Bamako sous tension après une vidéo du Jnim
La capitale malienne est secouée par une vive inquiétude depuis la diffusion, jeudi 11 juin 2026, d’une nouvelle vidéo du Groupe de soutien à l’islam et aux musulmans (JNIM). Dans un climat sécuritaire déjà instable, cette publication exacerbe les craintes d’attaques imminentes et alimente les rumeurs de fragilité au sein des autorités de transition.
Une intensification de la guerre psychologique
La vidéo, mise en ligne en soirée par la branche sahélienne d’Al-Qaïda, présente des préparatifs logistiques et militaires de grande ampleur. Le groupe terroriste y annonce des « opérations imminentes » visant probablement des sites stratégiques ou des symboles étatiques.
Au-delà de cette démonstration de force, le JNIM accentue sa pression psychologique en ciblant nommément des responsables du renseignement malien. Selon des informations concordantes, deux officiers de l’Agence nationale de la sécurité d’État (ANSE) seraient désormais inscrits sur une « liste de mise à prix » diffusée par l’organisation. Cette personnalisation de la menace suscite une profonde appréhension au sein des services de sécurité à Bamako.
Un moral en berne et des craintes de désertion
Les signes de panique au sein des services de sécurité font écho à des rapports persistants sur la dégradation du moral dans les Forces armées maliennes (FAMa). Face à la perspective d’une offensive coordonnée du JNIM, le commandement militaire redoute des refus de combattre en cas d’attaque.
Pour tenter d’enrayer ce phénomène, la junte aurait proposé l’octroi de nouvelles primes exceptionnelles de combat. Cependant, plusieurs analystes de la scène sécuritaire sahélienne estiment que ces mesures financières ne suffisent pas à masquer une crise de confiance profonde et un manque de motivation chez les soldats, épuisés par des années de conflit asymétrique. « Les primes ne compensent plus les lacunes stratégiques et la peur d’un embrasement imminent », confie un spécialiste des questions de défense basé dans la région.
Des signes de fébrilité au sommet de l’État
Cette détérioration rapide du climat sécuritaire provoque désormais des remous au sein de l’élite politique et militaire.

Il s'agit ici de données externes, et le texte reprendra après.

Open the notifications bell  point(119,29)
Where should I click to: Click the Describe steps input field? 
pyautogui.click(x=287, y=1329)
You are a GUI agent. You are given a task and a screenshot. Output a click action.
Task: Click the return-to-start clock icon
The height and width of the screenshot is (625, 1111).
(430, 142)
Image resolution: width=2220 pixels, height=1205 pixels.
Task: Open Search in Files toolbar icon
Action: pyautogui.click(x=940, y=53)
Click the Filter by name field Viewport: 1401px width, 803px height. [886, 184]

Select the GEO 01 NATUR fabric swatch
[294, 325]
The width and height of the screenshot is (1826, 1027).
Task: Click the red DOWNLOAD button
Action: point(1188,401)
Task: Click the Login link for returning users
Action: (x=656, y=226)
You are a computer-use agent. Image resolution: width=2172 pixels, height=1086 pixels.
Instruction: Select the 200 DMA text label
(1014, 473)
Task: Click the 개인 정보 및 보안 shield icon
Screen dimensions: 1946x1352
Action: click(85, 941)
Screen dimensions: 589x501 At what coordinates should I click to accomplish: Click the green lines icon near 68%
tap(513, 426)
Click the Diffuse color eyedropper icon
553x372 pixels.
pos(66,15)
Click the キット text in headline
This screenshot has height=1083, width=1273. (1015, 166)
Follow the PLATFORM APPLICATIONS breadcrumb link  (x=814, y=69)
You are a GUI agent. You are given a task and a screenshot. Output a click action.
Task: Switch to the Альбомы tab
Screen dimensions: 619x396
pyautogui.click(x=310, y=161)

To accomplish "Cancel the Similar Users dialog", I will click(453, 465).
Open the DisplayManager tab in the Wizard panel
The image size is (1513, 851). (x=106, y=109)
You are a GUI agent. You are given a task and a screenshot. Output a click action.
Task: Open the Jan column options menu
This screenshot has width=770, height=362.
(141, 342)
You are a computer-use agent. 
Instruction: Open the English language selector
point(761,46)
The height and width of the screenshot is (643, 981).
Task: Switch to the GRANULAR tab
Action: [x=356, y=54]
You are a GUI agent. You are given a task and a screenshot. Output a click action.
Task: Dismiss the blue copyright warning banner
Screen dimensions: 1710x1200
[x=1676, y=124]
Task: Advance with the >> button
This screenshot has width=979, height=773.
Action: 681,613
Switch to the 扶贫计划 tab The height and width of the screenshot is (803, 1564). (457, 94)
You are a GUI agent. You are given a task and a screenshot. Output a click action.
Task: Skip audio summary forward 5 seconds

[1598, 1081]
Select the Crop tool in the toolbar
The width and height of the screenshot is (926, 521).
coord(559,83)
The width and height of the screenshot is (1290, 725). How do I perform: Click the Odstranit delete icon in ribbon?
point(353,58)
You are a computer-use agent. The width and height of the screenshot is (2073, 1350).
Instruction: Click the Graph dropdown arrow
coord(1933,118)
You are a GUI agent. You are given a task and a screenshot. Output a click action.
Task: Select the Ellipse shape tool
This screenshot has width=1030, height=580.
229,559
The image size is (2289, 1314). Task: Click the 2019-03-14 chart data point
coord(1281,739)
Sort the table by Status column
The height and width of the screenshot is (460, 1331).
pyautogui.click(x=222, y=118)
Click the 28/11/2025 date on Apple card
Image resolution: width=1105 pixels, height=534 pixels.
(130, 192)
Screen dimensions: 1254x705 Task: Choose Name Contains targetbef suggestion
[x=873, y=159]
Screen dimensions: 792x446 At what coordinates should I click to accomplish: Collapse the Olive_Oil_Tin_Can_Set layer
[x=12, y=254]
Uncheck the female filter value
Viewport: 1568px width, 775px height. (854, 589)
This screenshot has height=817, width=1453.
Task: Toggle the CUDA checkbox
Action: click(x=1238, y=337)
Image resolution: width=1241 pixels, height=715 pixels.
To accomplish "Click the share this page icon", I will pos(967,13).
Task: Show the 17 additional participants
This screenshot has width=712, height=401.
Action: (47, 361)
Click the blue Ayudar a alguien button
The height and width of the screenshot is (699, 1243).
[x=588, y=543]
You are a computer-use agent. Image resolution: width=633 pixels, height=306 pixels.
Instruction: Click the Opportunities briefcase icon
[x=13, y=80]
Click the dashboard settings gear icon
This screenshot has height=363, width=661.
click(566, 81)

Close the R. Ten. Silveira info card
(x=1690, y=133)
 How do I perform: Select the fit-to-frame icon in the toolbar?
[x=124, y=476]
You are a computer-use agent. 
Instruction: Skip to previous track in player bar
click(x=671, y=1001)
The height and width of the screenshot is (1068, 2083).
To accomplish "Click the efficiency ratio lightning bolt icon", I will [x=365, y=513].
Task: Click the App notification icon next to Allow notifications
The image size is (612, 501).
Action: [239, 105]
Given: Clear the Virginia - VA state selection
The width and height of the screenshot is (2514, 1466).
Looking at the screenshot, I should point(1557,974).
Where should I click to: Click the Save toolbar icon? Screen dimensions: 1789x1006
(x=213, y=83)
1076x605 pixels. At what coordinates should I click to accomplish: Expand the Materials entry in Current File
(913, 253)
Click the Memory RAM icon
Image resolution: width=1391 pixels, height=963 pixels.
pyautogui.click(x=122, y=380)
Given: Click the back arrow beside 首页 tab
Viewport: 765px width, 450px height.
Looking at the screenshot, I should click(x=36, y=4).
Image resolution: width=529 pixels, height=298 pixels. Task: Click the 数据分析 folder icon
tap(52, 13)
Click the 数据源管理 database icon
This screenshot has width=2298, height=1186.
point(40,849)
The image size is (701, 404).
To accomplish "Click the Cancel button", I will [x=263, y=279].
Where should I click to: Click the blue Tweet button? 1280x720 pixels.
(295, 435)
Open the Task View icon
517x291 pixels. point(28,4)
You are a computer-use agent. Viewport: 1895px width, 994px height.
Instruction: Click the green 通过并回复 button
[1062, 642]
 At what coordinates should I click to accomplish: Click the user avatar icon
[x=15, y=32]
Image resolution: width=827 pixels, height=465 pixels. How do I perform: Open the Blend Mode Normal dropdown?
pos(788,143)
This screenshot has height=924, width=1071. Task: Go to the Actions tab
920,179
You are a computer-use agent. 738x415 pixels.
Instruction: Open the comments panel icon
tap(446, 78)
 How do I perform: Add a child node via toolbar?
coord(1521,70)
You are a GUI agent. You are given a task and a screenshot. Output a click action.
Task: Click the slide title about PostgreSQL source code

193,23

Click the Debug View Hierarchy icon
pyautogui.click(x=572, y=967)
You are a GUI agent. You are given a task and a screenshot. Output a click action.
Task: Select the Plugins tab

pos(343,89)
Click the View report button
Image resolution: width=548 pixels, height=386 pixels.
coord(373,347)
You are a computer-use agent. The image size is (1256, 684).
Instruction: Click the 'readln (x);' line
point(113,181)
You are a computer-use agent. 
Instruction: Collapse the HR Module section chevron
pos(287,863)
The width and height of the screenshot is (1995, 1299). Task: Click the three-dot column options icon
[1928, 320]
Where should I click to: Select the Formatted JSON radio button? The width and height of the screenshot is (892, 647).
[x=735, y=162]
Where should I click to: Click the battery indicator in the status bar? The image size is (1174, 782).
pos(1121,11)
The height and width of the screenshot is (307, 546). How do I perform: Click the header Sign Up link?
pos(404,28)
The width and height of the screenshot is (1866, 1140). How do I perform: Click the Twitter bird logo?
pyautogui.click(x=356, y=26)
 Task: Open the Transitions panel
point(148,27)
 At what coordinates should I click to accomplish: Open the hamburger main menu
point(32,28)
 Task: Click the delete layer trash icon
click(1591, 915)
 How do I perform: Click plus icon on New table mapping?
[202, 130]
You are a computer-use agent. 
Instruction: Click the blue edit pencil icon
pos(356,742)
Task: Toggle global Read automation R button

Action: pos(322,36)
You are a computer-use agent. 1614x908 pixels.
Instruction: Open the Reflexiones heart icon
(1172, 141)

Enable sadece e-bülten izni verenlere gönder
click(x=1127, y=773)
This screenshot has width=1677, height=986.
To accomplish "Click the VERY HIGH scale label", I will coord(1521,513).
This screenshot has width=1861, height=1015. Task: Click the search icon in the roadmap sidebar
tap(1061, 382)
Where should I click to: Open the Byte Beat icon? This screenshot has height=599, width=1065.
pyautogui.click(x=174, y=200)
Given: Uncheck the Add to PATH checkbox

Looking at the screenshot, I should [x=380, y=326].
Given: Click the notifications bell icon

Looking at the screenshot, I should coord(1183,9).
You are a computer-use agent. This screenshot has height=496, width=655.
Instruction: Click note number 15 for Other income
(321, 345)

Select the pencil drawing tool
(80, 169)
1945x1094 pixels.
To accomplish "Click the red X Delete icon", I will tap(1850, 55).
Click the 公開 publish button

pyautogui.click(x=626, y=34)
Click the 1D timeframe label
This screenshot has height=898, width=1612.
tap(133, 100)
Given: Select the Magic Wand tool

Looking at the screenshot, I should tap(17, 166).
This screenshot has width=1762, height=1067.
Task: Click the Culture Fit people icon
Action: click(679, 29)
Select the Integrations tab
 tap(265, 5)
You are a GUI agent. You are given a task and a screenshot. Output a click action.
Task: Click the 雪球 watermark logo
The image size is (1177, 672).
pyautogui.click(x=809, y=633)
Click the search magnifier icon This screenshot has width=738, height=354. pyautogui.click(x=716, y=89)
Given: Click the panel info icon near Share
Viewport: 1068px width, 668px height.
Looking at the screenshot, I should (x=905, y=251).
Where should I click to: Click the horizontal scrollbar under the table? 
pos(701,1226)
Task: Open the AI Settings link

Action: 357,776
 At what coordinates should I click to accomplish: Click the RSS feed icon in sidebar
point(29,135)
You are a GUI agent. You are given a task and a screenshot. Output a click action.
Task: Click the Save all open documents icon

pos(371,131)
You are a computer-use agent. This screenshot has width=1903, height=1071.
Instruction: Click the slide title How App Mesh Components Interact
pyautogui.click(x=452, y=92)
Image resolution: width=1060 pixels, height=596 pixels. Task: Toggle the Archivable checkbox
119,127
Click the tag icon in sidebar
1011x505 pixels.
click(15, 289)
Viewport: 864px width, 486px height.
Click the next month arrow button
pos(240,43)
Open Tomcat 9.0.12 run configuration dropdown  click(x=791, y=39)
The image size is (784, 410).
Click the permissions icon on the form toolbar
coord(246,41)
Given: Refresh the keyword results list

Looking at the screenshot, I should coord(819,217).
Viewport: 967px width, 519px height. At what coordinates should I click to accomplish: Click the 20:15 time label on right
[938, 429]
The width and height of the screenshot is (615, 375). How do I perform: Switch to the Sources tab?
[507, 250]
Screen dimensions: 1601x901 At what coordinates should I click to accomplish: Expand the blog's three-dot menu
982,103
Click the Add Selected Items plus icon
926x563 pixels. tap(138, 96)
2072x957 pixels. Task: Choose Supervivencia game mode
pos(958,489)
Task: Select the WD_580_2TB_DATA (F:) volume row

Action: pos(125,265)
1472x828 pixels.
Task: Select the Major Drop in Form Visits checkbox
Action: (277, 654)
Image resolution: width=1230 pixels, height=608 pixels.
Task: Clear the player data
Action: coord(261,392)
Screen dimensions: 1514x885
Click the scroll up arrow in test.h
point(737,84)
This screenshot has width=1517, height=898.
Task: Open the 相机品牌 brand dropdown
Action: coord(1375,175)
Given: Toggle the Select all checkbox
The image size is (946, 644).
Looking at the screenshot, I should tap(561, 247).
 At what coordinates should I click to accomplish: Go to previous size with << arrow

Des rumeurs persistantes, étayées par des mouvements inhabituels observés ces dernières quarante-huit heures, évoquent le départ précipité à l’étranger des familles de plusieurs dignitaires du régime, dont celles de ministres en exercice.
Si les autorités de transition n’ont pas encore réagi officiellement à ces informations ni à la vidéo du JNIM, ces départs préventifs, s’ils se confirment, signaleraient un manque de confiance interne dans la capacité de l’État à protéger la capitale et ses alentours face à une menace qui se précise. Alors que les jours à venir s’annoncent décisifs, Bamako retient son souffle, tiraillée entre la crainte d’une nouvelle escalade militaire et l’attente d’une réponse ferme du gouvernement de transition.